*WHAT IS REQUIRED*
Write the records out again in full, word for word.

*ENTRIES SUPPLIED*

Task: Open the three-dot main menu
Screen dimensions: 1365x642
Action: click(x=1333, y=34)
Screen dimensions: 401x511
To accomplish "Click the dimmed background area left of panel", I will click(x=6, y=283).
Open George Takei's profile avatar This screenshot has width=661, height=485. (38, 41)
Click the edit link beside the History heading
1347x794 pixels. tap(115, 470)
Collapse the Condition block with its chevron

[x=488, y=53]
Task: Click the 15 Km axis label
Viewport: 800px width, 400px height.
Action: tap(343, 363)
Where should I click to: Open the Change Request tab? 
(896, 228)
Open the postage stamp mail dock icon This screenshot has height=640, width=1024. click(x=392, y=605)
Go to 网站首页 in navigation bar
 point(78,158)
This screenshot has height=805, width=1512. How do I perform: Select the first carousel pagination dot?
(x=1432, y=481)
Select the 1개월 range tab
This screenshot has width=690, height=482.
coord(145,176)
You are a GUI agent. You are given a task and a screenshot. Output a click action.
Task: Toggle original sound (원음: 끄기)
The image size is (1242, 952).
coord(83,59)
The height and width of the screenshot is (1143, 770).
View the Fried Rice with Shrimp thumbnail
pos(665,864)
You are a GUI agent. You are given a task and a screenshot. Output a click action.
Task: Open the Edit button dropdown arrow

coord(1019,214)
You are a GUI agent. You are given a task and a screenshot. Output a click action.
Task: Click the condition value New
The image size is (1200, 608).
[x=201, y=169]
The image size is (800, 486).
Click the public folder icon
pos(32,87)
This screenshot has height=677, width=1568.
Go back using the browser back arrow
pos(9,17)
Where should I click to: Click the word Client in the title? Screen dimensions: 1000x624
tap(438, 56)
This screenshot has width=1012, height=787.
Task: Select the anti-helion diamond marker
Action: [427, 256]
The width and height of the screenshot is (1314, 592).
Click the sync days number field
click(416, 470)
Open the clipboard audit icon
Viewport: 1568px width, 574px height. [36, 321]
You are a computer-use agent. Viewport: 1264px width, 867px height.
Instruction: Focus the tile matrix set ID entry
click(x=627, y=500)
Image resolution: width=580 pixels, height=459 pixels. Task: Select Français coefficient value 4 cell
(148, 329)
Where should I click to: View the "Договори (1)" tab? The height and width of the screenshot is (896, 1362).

*ANSWER AREA*
Task: Open the three-dot main menu
Screen dimensions: 1365x642
Action: click(x=1333, y=34)
Screen dimensions: 401x511
To accomplish "Click the dimmed background area left of panel", I will click(x=6, y=283).
Open George Takei's profile avatar This screenshot has width=661, height=485. (38, 41)
Click the edit link beside the History heading
1347x794 pixels. tap(115, 470)
Collapse the Condition block with its chevron

[x=488, y=53]
Task: Click the 15 Km axis label
Viewport: 800px width, 400px height.
Action: tap(343, 363)
Where should I click to: Open the Change Request tab? 
(896, 228)
Open the postage stamp mail dock icon This screenshot has height=640, width=1024. click(x=392, y=605)
Go to 网站首页 in navigation bar
 point(78,158)
This screenshot has height=805, width=1512. How do I perform: Select the first carousel pagination dot?
(x=1432, y=481)
Select the 1개월 range tab
This screenshot has width=690, height=482.
coord(145,176)
You are a GUI agent. You are given a task and a screenshot. Output a click action.
Task: Toggle original sound (원음: 끄기)
The image size is (1242, 952).
coord(83,59)
The height and width of the screenshot is (1143, 770).
View the Fried Rice with Shrimp thumbnail
pos(665,864)
You are a GUI agent. You are given a task and a screenshot. Output a click action.
Task: Open the Edit button dropdown arrow

coord(1019,214)
You are a GUI agent. You are given a task and a screenshot. Output a click action.
Task: Click the condition value New
The image size is (1200, 608).
[x=201, y=169]
The image size is (800, 486).
Click the public folder icon
pos(32,87)
This screenshot has height=677, width=1568.
Go back using the browser back arrow
pos(9,17)
Where should I click to: Click the word Client in the title? Screen dimensions: 1000x624
tap(438, 56)
This screenshot has width=1012, height=787.
Task: Select the anti-helion diamond marker
Action: [427, 256]
The width and height of the screenshot is (1314, 592).
Click the sync days number field
click(416, 470)
Open the clipboard audit icon
Viewport: 1568px width, 574px height. [36, 321]
You are a computer-use agent. Viewport: 1264px width, 867px height.
Instruction: Focus the tile matrix set ID entry
click(x=627, y=500)
Image resolution: width=580 pixels, height=459 pixels. Task: Select Français coefficient value 4 cell
(148, 329)
Where should I click to: View the "Договори (1)" tab? The height and width of the screenshot is (896, 1362).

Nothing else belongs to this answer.